Ti West’s new film evokes an era, the 70s, like ‘Licorice Pizza’, but in terms of terror. She’s old on purpose and looks great
The latest proposal from Ti West, a filmmaker always in the spotlight of horror fans – ever since he premiered ‘The House of the Devil’ – begins with an image worthy of Instagram, treated with a vintage filter. The freeze frame of a rural postcard is shown in a square format, as in the popular application, thanks to the arrangement of the frame taking advantage of the door frame inside a shed. This “Fordian” resource serves to introduce the viewer to a world that evokes the genre cinema of the 70s from its own aesthetic.
The camera moves slowly to the outside and we enter the present, although it is another era that is represented, suitably staged. ‘X’, a forceful title, proposes a meeting between Linda Lovelace and ‘The Texas Chainsaw Massacre’, as if classics of the cinema of yesteryear classified ‘S’, along the lines of ‘Deep Throat’ or ‘The Devil in Miss Jones ‘, resulted in a slasher care with care to offer an attractive look for the current public. The excuse is the arrival of a group of naive young people -three peculiar couples-, determined to shoot a pornographic film, at a guest house lost in the countryside. It may not be the most suitable place. The farm owners who rent the secluded wooden house in the countryside have little idea what’s brewing a few feet from their home sweet home. Perhaps the visit will not please them. Perhaps it awakens hidden instincts.

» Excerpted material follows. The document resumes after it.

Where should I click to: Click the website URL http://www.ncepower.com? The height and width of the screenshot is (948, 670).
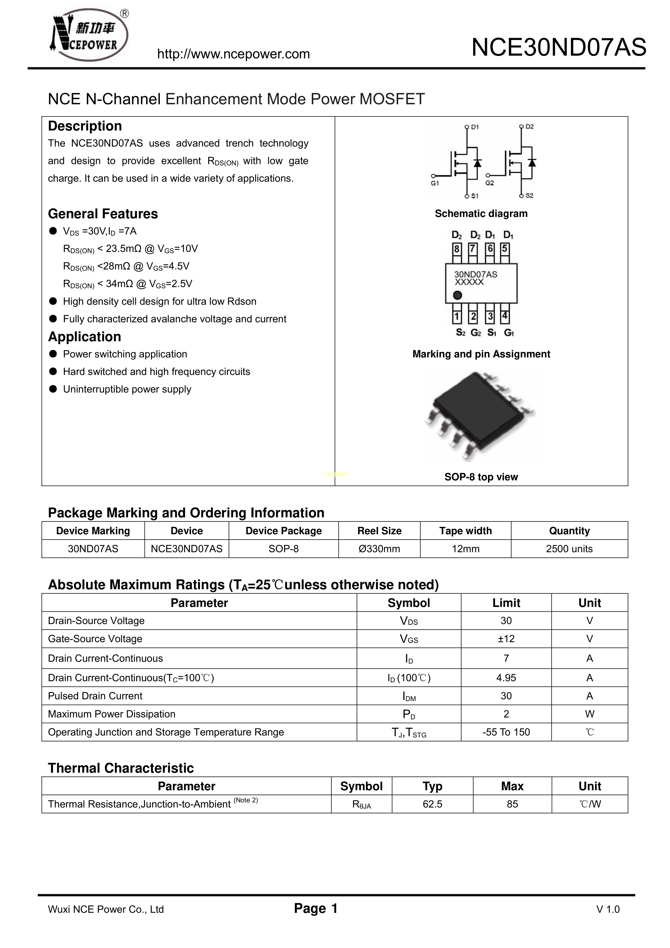[x=233, y=54]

‘X’, written and directed by West, more than struggling on television behind the camera by participating in the making of series such as ‘Them’ or ‘Stories of the loop’, does not hide the condition of exercise in style of his latest work. Rather, he squeezes the idea to the fullest, in line with his irregular filmography, in which he has previously paid homage to 80s horror films. Here he finally succeeds in refining the aesthetic tics of an era, avoiding a tone of extreme artificiality. Beautiful, enveloping terror, portrayed with precise frames that highlight the growing paranoia that contaminates the viewer while watching the protagonists fall into a spiral of unexpected violence.
Brittany Snow in ‘X’.
The film introduces restlessness little by little, through beautiful scenes of deep America, with the poetic use of music and a good use of zoom as in the 70s, when it was still believed that it was possible to shoot a quality porn movie. film, long before Pornhub existed and monopolized a controversial market. A certain state of uncertainty takes over the footage, with a suggestive atmosphere. While the protagonists shoot the film for adults (two strippers, a Vietnam veteran, a horny producer, a pedantic film director and his innocent girlfriend), the mystery invades the environment in parallel, with a clever use of montage. Topics of X cinema and horror cinema itself merge to the delight of the viewer free from prejudice, a lover of crossing genres in search of new ways of expression.
Behind ‘X’ is A24, an acclaimed American production company that has become a hallmark of quality for defenders of the ‘cult’ label. They appear in the credits of ‘Midsommar’, ‘The VVitch’ or ‘The Florida Project’. The beautiful retro visuals of ‘X’, whose sound design is treated in such a way as to recall the past, in keeping with the soundtrack, costumes, art and effects, perfectly match the catalog of this successful company.
Extremely stylish, apart from offering nudity and glorifying scenes typical of the genre, the film talks about sensuality and passion, how they can turn into something unhealthy, the inevitable passage of time and how desire is twinned with death when a knife stuck in a body in rage reminds of a sexual act. There are no shortage of sharp phallic elements or an ending in keeping with the great classics of cinephile horror in this insinuating bet starring Jenna Ortega (‘Scream’), Brittany Snow (‘Pitch Perfect’), Martin Henderson (‘Everest’), Kid Cudi ( ‘Don’t look up’) and Mia Goth (‘The devil at all hours’).